But at Lanes Cove House it’s no ordinary lobster feast. That small bowl in between the lobster and the corn is Sathima’s special Thai chile sauce, nam pla prik. One little spoonful on lobster is magic. This unique marriage of flavors has become a signature of Rose family gatherings.Sathima married Paul, a family friend and sea captain, a few years ago. She’s at home in any kitchen and welcomed in all of ours, especially with her husband at sea and her daughter away at camp. She cooks her native Thai cuisine passionately, with all her senses. I love watching her chopping, tasting, opening pot lids and waving the scent toward her nose. She tells me the Thai philosophy of tasting. Each dish has a unique order of flavors to experience: salty, sweet, spicy, sour. I understand the concept, but when I taste her food I just think: Yum. So it’s thanks to Sathima that nam pla prik found a place on this family’s New England dinner table, right next to the melted butter. They’re not mutually exclusive. You can even mix a spoonful of nam pla prik into the melted butter. Now that I’m home I’m using it on grilled vegetables, noodles, and my latest favorite– a fried egg.
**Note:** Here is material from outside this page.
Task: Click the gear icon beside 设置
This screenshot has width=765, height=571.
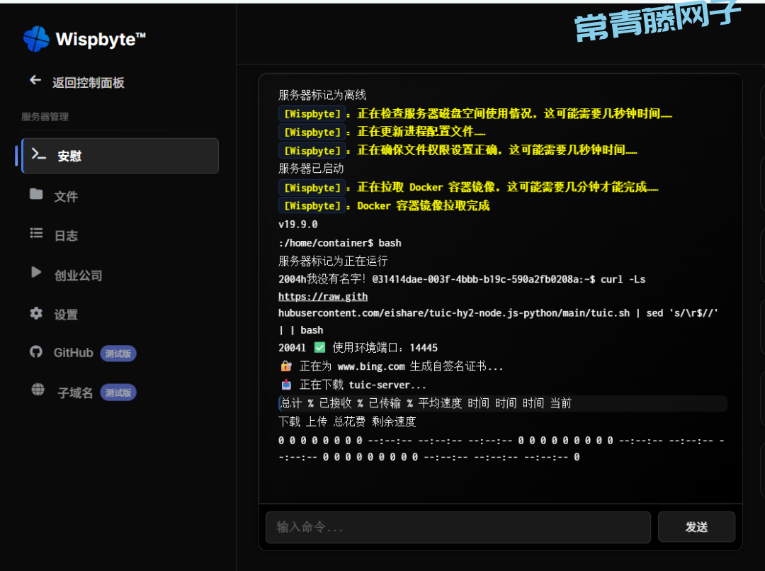Action: coord(36,313)

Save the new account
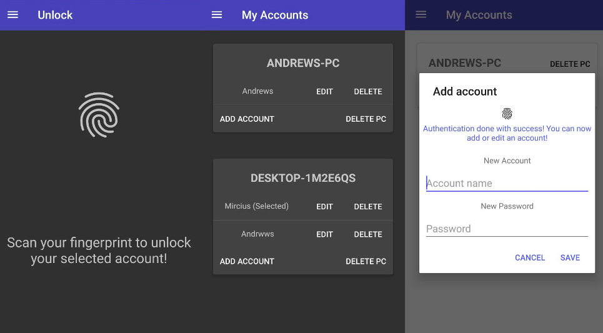tap(570, 257)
- 1 cup finely chopped cilantro (or 1 tablespoon minced cilantro roots*)
- 2 cloves garlic, minced
- 6-12 Thai or bird chiles (to taste), thinly sliced
- 1/2 teaspoon minced ginger
- 1/3 cup fish sauce
- juice of 1 lime
- Combine all the ingredients in a bowl. Allow to marinate at least one hour before serving.
- *Sathima prefers cilantro roots to the leaves and stems, but they can be hard to find.